Do you wear a helmet? Does it fit tightly with the goggles? If yes, this could be the reason (helmet covers the upper ventilation ports). Never had fog issues, not even when riding in rain.


----------



## chomps1211 (Mar 30, 2011)

neni said:


> Oh dear... what is it with men and fancy goggles... :blink:
> My cebe (in use since 7 years), no fog, perfectly good vision had cost below 100.





Kevin137 said:


> I had goggles fog up every season i have ridden, i have never cleaned the lens inside os any goggles either, maybe it's just how i breath or something, hot stuff eh...  I can dream...


Oakley Airbrakes!
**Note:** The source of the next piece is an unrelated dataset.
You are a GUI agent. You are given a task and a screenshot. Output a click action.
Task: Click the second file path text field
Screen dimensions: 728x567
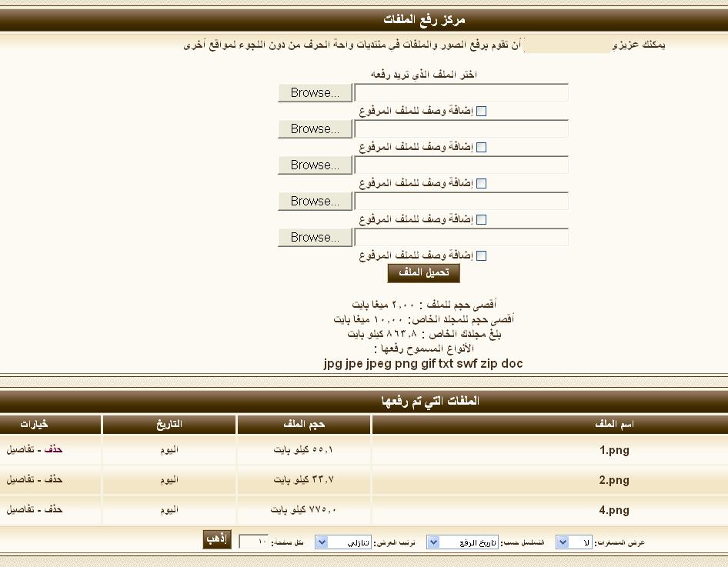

Only fogging I ever got was on the "Outside" if my breath somehow got directed that way. I. E. out from under improperly placed face mask or when my fat ass is huffing and puffing, bent over strapping in! 

Come to think of it, my cheap assed $40 Smith's never fogged either. ...And I run HOT on the slope too! I Bought the Airbrakes cuz I liked the look and wanted easily interchangable lenses.


----------



## Kevin137 (May 5, 2013)

chomps1211 said:


> Oakley Airbrakes! Only fogging I ever got was on the "Outside" if my breath somehow got directed that way. I. E. out from under improperly placed face mask or when my fat ass is huffing and puffing, bent over strapping in!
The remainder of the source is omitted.